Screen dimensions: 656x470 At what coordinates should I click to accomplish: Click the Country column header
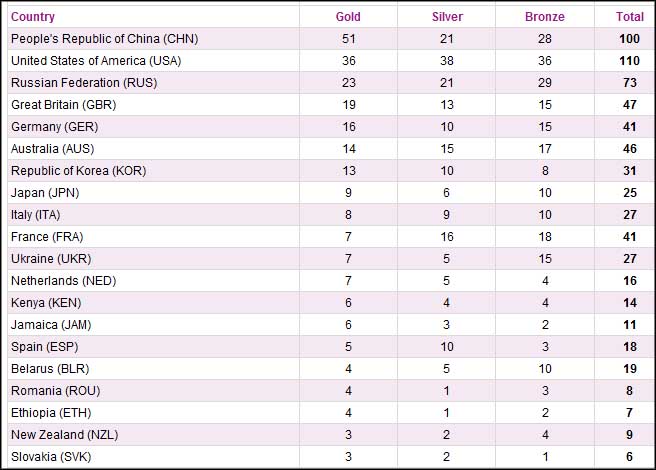[33, 17]
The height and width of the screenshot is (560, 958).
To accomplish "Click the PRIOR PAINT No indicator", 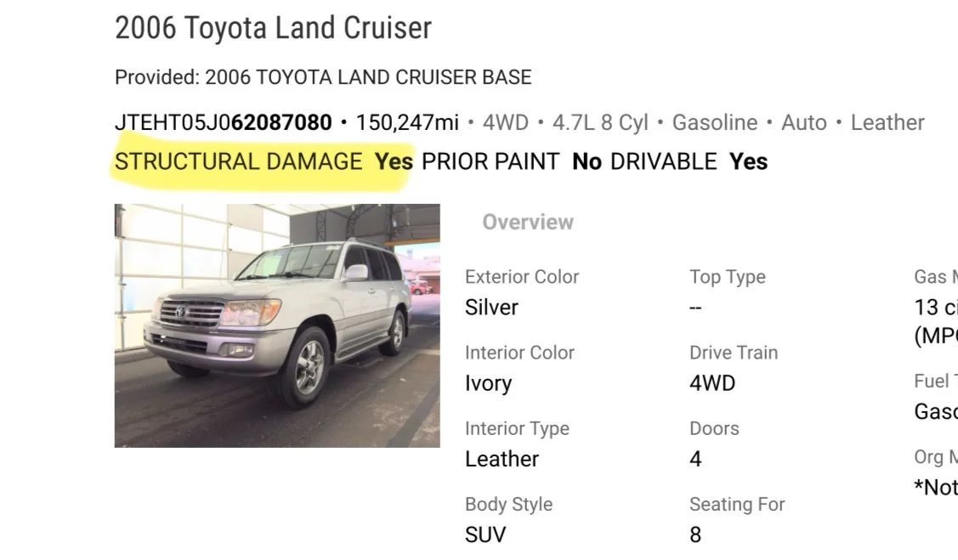I will (512, 161).

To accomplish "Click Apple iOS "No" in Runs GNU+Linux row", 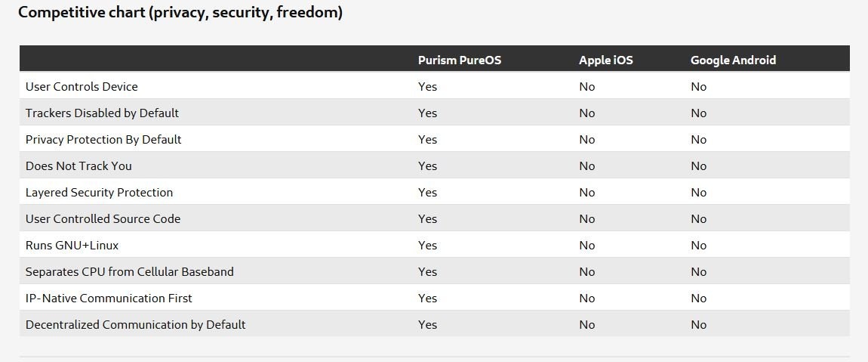I will 586,246.
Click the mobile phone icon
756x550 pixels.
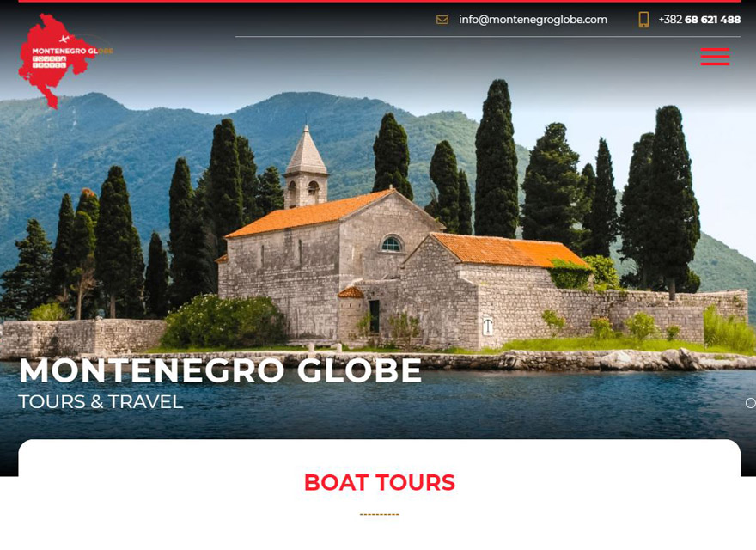point(643,20)
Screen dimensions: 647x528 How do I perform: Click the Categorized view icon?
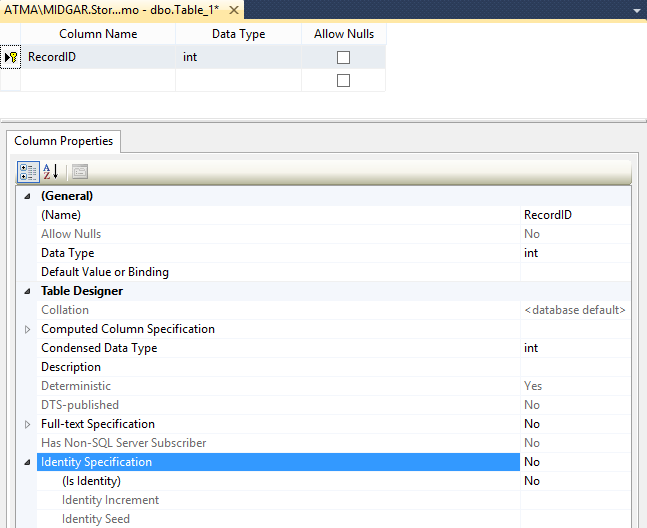point(28,171)
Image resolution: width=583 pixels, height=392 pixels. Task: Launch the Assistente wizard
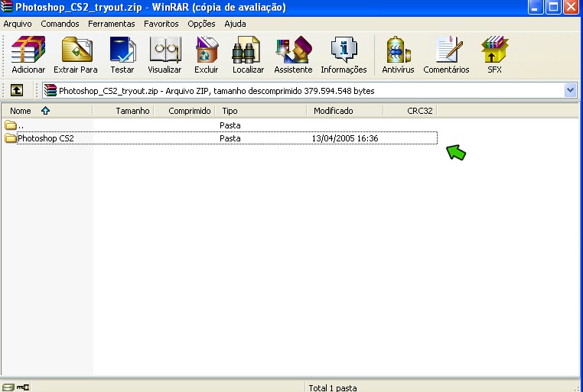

━━━━━━━━━━━━━━━━

Where the line containing "756x550 pixels." appears in the entries above, start there and set down every line exactly through the last one, inclusive; omit pictures.

COMPLETED EXERCISE:
756x550 pixels.
point(643,20)
Screen dimensions: 647x528 How do I perform: Click the Categorized view icon?
point(28,171)
Image resolution: width=583 pixels, height=392 pixels. Task: Launch the Assistente wizard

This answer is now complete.